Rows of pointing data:
━━━━━━━━━━━━━━━━━━━━━━━━━━━━━━
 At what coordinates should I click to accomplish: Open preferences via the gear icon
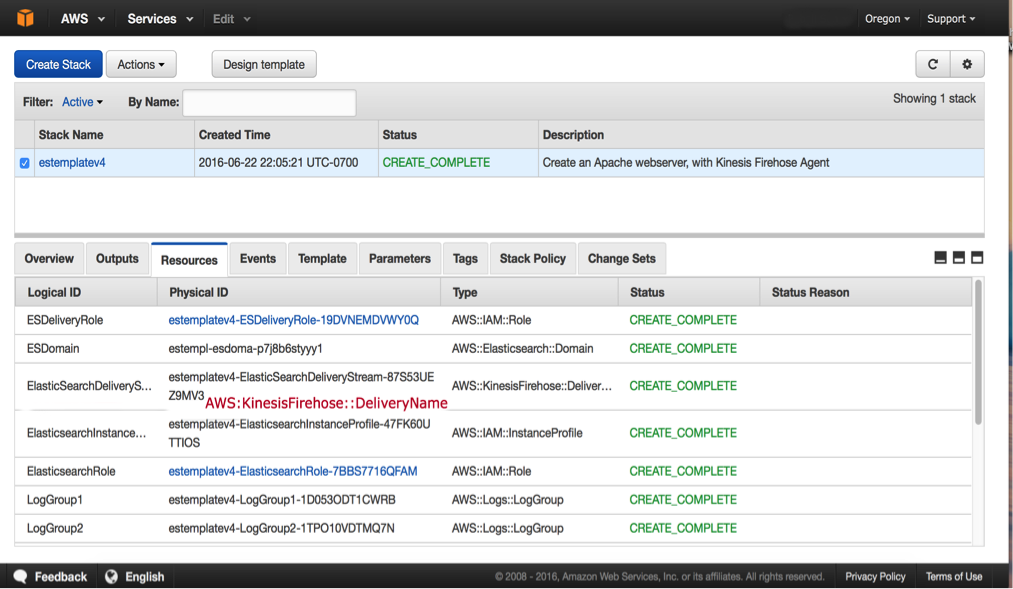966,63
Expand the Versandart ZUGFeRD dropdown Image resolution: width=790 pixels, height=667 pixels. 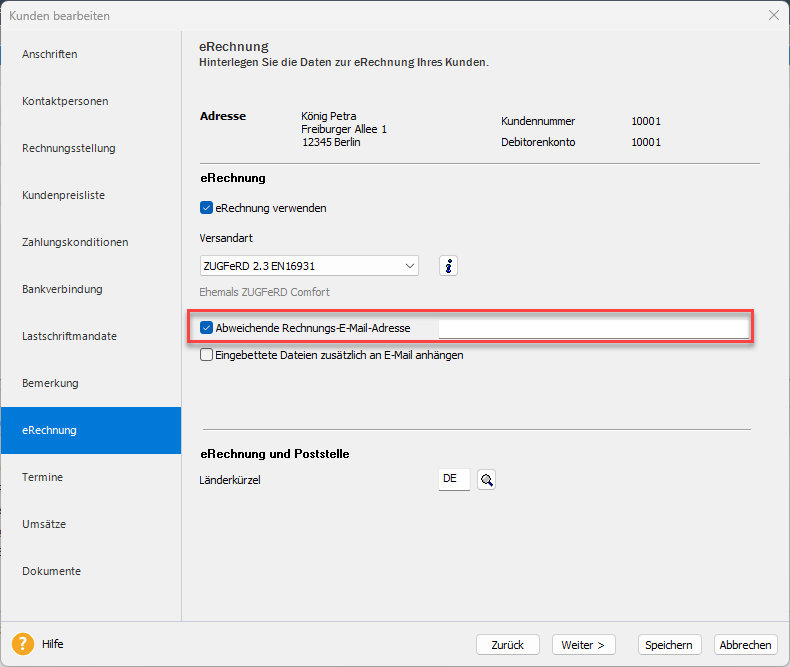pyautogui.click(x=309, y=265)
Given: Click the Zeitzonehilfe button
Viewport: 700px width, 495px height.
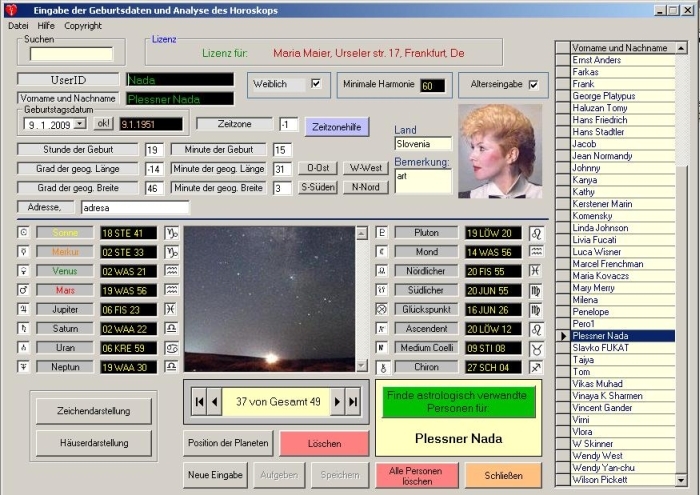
━━━━━━━━━━━━━━━━━━━━━━━━━━━━━━
Could you output, with no changes, the lines of the items starting at the one that contains "Given: Click the Zeitzonehilfe button" and going through the end of the items, that line included? Omit the pictures from your answer.

Given: Click the Zeitzonehilfe button
Viewport: 700px width, 495px height.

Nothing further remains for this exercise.